Have you ever played as a cripple? I don't mean somebody with a perfect handsome scar across their eye, I mean somebody really got fucked up and lives with it daily. Does this make roleplaying more interesting or more tedious when the rest of the party is way ahead of you while you're hobbling along behind?

Yeah, a paladin who had lost a leg in a war and was incredibly bitter about it.

Had a -3 DEX mod, and he wore a specialized prothesis that allowed for basic movement, albeit slow (no running/jumping).

Upon being granted a Wish near the end game, he Wished for a party member's wife to be restored to life after dying of a disease deployed by one of the BBEGs lieutenants.

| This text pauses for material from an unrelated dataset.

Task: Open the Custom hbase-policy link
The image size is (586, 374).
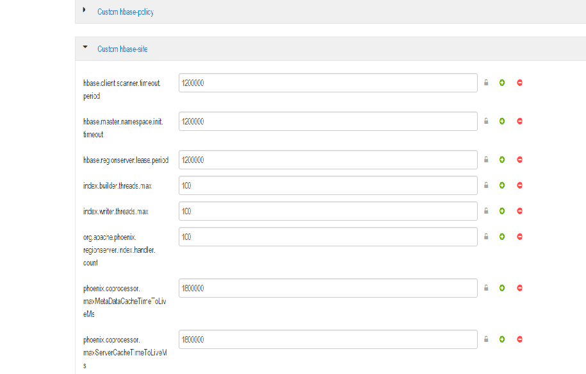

Oops, meant to attach his pic. One of my all time favorite characters to play.

I had a character develop a severe limp and walk with a cane after being injured in an assassination attempt due to several high-risk high-vis actions by the party.

It changed him up completely. He pretty much abandoned melee combat in favor of sniper rifles where he felt he could more easily get away if needed. Doesn't mean he wasn't afraid to use his cane as a weapon if needed, but he couldn't get away from a threat without assistance.

See The necromancer who lost a hand due to the owner of the cursed ax player also knowing who "Vecna" was got anoying, pretty damn quick, as it was years before there was any rule made so you didn't have to drop your staff that I could use to argue that somatic components don't use both hands. Fortunately even back then drow were mentioned as being good prothesis-makers, and I could afford to enchant the damn thing as a ring I didn't want to switch for a better one.
Oddly enough, the fact that he also lost his junk to typical name-level necromancer hijinks only came up twice, and the DM ruled that somehow he was not immune to seduction and could still aim urine like a little gun when escaping a trap that called for it...both rulings still puzzle me.
"What in the Nine Hells is a 'lich-born half-dryad' and why is your token evil part member carrying one around, papoose-style?" you ask? That is truly a long story...

I actually enjoyed playing a mute who had his throat horribly damaged by an undead attack in his backstory...the role playing challenge of constantly evocatively and eloquently describing his gesticulations and expressions forced me to be a better gamer.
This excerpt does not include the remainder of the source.